Argued October 12, 2004 Decided November 9, 2004
- Full case name: Josue Leocal v. John D. Ashcroft, Attorney General of the United States
- Citations: 543 U.S. 1 (more) 125 S. Ct. 377; 160 L. Ed. 2d 271; 73 U.S.L.W. 4001

Case history
- Prior: Deportation order affirmed by the Board of Immigration Appeals; petition for review in the Eleventh Circuit denied; cert. granted, 540 U.S. 1176 (2004).

Holding
- DUI crimes that have either no mens rea element or require merely negligence for a conviction are not "crimes of violence" that subject aliens to deportation.

Court membership
- Chief Justice William Rehnquist Associate Justices John P. Stevens · Sandra Day O'Connor Antonin Scalia · Anthony Kennedy David Souter · Clarence Thomas Ruth Bader Ginsburg · Stephen Breyer

Case opinion
- Majority: Rehnquist, joined by unanimous

Laws applied
- 8 U.S.C. § 1227; 18 U.S.C. § 16

= Leocal v. Ashcroft =

Leocal v. Ashcroft, 543 U.S. 1 (2004), held that aliens may not be deported after being convicted of DUI if the DUI statute that defines the offense does not contain a mens rea element or otherwise allows a conviction for merely negligent conduct.

==Facts==
Josue Leocal is a citizen of Haiti who has been a lawful permanent resident of the United States since 1987. In 2000, he was convicted in Florida of driving under the influence (DUI). Proceedings were then instituted to deport Leocal, and an immigration judge concluded that Leocal's DUI conviction constituted a "crime of violence" and hence an aggravated felony under the Immigration and Nationality Act. Because of his conviction for an aggravated felony, Leocal was ordered deported in October 2001. The Board of Immigration Appeals affirmed this decision, and Leocal sought review in the Eleventh Circuit. In an unpublished opinion, the Eleventh Circuit concluded that the DUI conviction was an "aggravated felony," and hence it had no jurisdiction to review the lawfulness of the deportation order. The U.S. Supreme Court agreed to review the case.

==Opinion of the Court==
Under the Immigration and Nationality Act, any alien convicted of an aggravated felony is deportable and may be deported upon an order of the Attorney General. An "aggravated felony" includes any crime classified under federal law as a "crime of violence." And a "crime of violence," in turn, is any crime that

(a) has as an element the use, attempted use, or threatened use of physical force against the person or property of another, or

(b) is a felony and that, by its nature, involves a substantial risk that physical force against the person or property of another may be used in the course of committing the offense.

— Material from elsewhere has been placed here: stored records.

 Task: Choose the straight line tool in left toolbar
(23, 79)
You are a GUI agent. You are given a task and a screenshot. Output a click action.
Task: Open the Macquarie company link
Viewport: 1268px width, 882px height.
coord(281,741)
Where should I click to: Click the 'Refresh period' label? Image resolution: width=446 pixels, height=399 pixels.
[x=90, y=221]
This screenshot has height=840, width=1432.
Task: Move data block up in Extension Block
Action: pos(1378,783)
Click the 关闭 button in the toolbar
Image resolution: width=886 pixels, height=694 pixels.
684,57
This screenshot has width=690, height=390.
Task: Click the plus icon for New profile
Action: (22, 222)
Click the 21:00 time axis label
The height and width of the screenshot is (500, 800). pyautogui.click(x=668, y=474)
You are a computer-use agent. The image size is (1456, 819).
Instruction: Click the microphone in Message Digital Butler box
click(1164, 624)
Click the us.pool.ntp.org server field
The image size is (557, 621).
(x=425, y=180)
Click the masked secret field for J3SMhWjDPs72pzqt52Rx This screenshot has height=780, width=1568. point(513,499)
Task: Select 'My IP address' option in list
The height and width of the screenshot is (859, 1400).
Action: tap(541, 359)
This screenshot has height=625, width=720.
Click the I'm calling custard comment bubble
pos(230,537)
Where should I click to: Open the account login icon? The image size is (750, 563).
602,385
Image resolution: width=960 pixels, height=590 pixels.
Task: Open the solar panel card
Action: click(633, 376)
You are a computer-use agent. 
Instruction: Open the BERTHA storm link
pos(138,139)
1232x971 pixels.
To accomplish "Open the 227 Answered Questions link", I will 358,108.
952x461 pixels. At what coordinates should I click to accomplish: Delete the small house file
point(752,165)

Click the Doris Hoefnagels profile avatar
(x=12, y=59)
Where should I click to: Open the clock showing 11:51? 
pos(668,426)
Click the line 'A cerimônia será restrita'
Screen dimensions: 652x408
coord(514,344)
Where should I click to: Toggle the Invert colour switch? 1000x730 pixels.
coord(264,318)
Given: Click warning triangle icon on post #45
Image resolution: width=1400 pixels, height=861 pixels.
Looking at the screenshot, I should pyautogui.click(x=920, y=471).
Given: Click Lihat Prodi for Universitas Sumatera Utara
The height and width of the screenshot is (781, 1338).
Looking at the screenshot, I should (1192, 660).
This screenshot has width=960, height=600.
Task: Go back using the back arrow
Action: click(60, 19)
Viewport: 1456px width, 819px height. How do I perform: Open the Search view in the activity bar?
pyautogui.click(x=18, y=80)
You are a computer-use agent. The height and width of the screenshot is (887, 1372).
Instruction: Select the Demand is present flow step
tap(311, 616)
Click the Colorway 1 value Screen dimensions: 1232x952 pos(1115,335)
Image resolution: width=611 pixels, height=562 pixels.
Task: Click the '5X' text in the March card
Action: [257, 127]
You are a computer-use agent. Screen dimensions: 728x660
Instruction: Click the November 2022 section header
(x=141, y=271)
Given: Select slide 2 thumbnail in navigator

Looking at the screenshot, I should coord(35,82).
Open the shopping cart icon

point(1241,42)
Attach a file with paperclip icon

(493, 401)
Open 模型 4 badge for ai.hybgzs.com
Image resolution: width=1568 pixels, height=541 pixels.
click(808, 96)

In order to determine whether Leocal's DUI conviction qualified as a "crime of violence," the Court examined the elements of the statutory definition of the crime rather than the particular facts.

Under Florida law, it is a third-degree felony for any person to operate a vehicle under the influence and, "by reason of such operation, caus[e] ... [s]erious bodily injury to another." This statute has no mens rea element—it does not require the defendant to have any particular level of intent to commit the crime. In Florida, DUI does not entail the attempted or threatened use of physical force; if DUI is to qualify as a crime of violence, it must so qualify because it involves the use of physical force. The "use" of physical force "most naturally suggests a higher degree of intent than negligent or merely accidental conduct." Likewise, DUI does not entail a "substantial risk" that physical force will be used. Furthermore, the fact that in another subsection of the Immigration and Nationality Act, Congress expressly distinguished between DUI crimes and "crimes of violence" bolstered the Court's conclusion that Florida's DUI statute was not a "crime of violence" because it did not require proof of any particular mental state, and thus criminalized merely negligent conduct.